Pixel coordinate grounding data
■ ■ ■ ■

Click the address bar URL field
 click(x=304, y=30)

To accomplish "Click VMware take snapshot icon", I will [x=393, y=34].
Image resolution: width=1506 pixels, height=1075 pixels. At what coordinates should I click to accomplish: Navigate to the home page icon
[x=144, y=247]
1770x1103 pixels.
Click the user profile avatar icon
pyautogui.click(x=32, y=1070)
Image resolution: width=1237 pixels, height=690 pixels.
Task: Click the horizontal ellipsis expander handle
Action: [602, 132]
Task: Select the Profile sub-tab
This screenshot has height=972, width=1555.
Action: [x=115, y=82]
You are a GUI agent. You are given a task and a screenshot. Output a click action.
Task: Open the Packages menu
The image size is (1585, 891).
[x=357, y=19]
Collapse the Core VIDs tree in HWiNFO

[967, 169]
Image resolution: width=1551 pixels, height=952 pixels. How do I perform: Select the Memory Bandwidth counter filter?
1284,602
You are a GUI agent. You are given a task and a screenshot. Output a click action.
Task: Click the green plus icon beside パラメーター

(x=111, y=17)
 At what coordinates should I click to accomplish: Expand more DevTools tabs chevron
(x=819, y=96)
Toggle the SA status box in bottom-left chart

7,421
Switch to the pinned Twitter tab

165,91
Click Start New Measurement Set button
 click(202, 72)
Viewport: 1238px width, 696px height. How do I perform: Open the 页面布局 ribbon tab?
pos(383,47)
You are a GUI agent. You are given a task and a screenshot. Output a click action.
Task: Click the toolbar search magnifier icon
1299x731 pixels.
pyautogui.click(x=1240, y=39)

■ ■ ■ ■

TRY IT: Every entry is to be retyped word for word.

OUTPUT OF THE EXERCISE:
Click the address bar URL field
 click(x=304, y=30)

To accomplish "Click VMware take snapshot icon", I will [x=393, y=34].
Image resolution: width=1506 pixels, height=1075 pixels. At what coordinates should I click to accomplish: Navigate to the home page icon
[x=144, y=247]
1770x1103 pixels.
Click the user profile avatar icon
pyautogui.click(x=32, y=1070)
Image resolution: width=1237 pixels, height=690 pixels.
Task: Click the horizontal ellipsis expander handle
Action: [602, 132]
Task: Select the Profile sub-tab
This screenshot has height=972, width=1555.
Action: [x=115, y=82]
You are a GUI agent. You are given a task and a screenshot. Output a click action.
Task: Open the Packages menu
The image size is (1585, 891).
[x=357, y=19]
Collapse the Core VIDs tree in HWiNFO

[967, 169]
Image resolution: width=1551 pixels, height=952 pixels. How do I perform: Select the Memory Bandwidth counter filter?
1284,602
You are a GUI agent. You are given a task and a screenshot. Output a click action.
Task: Click the green plus icon beside パラメーター

(x=111, y=17)
 At what coordinates should I click to accomplish: Expand more DevTools tabs chevron
(x=819, y=96)
Toggle the SA status box in bottom-left chart

7,421
Switch to the pinned Twitter tab

165,91
Click Start New Measurement Set button
 click(202, 72)
Viewport: 1238px width, 696px height. How do I perform: Open the 页面布局 ribbon tab?
pos(383,47)
You are a GUI agent. You are given a task and a screenshot. Output a click action.
Task: Click the toolbar search magnifier icon
1299x731 pixels.
pyautogui.click(x=1240, y=39)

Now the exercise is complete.